**Exercise instructions:**
1 - In the thread on lifting the Cuban travel ban, how many House votes does the travel bill need to pass?
2 - Pick up the forum thread about lifting the Cuban travel ban where it stops, and carry it forward.

**Text:**
++++++++++++++++++++
# Lifting the Cuban travel ban



## orca99usa (May 23, 2008)

This isn't directly related to tobacco, but it could have a profound effect on those of us who smoke cigars. Congress is apparently getting close to voting on completely removing travel restrictions for Americans going to Cuba. I can't imagine that removing the trade embargo can be far behind, if this happens.


----------



## roughrider (Feb 25, 2008)

I look forward to the day. Cuba looks like a great place to visit.


----------



## Tarks (Mar 3, 2009)

It is. I'm heading back to Havana on Jan 2. Can't wait.


----------



## ssutton219 (Apr 17, 2007)

Tarks said:


> It is. I'm heading back to Havana on Jan 2. Can't wait.


:fu

Now thats all I got to say....kidding bud ENJOY cuz you know I will if I ever get a chance!!

Shawn


----------



## Tarks (Mar 3, 2009)

ssutton219 said:


> :fu
> 
> Now thats all I got to say....kidding bud ENJOY cuz you know I will if I ever get a chance!!
> 
> Shawn


Muahahaha! That's all I have to say! :whoo:


----------



## Nitrosportman (Oct 26, 2009)

well lets all keep our fingers crossed so that i too can one day try one of their fine cigars


----------



## SkinsFanLarry (Aug 21, 2009)

*Overturning Cuba Travel Ban May Pass House This Year*

By Fabiola Moura

Sept. 21 (Bloomberg) - Legislation to end a ban on Americans traveling to Cuba has enough support in the U.S. House of Representatives to win approval by year-end, said Representative Sam Farr, a California Democrat.

The bill to let U.S. citizens resume travel to the Caribbean island except in times of war or cases in which they face imminent danger has 181 votes in the House and needs 218 to pass, said Farr, a co-sponsor of the legislation. The plan is backed by travel groups such as the United States Tour Operators Association and the National Tour Association and human rights groups such as the Washington Office on Latin America and has been helped by President Barack Obama's election, he said.

"It is believed we can get to this before the end of the year," Farr, 68, said in an interview in New York. "We haven't had a policy about Cuba. We've had policies about getting votes in Florida and Obama changed that by getting those votes."
++++++++++++++++++++
**Available data:**
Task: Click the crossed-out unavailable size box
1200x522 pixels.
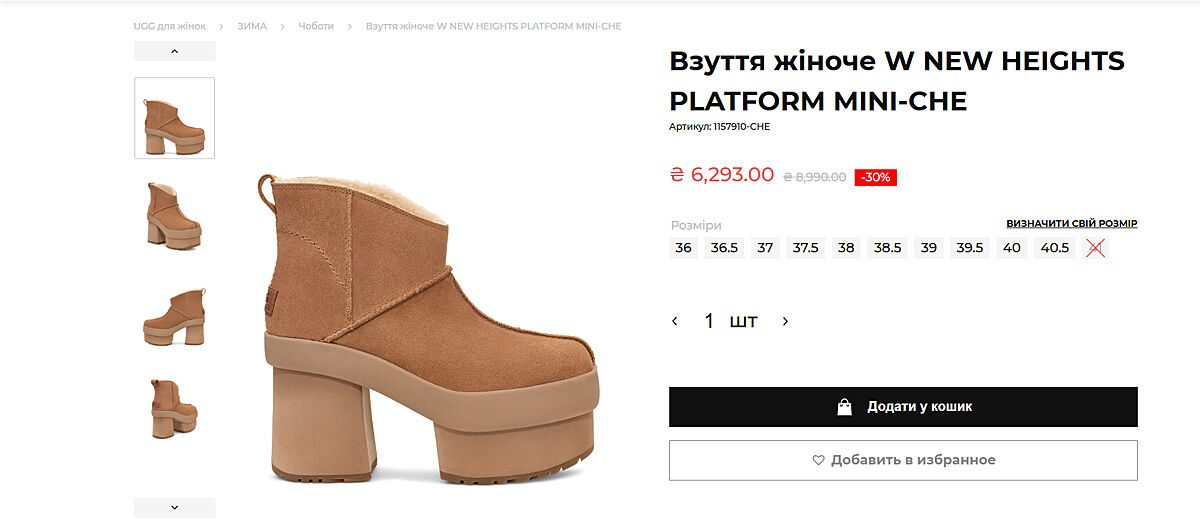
++++++++++++++++++++
**Answer list:**
1 - 218

2 -
The U.S. ended restrictions on Sept. 3 on Cuban-Americans travel and money transfers to relatives in Cuba. The new rules also allow U.S. telecommunications companies to provide service in Cuba for mobile telephone, satellite radio and television. Exceptions to the 1962 trade embargo on communist Cuba include $500 million per year in agricultural exports, Farr said.

"If you are a potato, you can get to Cuba very easily," he said. "But if you are a person, you can't, and that is our problem."

*The rest of the article*


----------



## Tarks (Mar 3, 2009)

SkinsFanLarry said:


> *Overturning Cuba Travel Ban May Pass House This Year*
> 
> By Fabiola Moura
> 
> ...


Very interesting read. I don't believe everything I read and I doubt that this will happen by the end of the year as predicted. If and when this happens it will be interesting to see how welcome Americans are in Cuba.


----------



## phatmax (Mar 18, 2009)

While I would greatly enjoy travel to Cuba, I just get a little queasy about American tourist money supporting such a terrible Communist regime. The way the government treats the citizens is awful and the chances that tourist money is going to go to the citizens is nearly zero.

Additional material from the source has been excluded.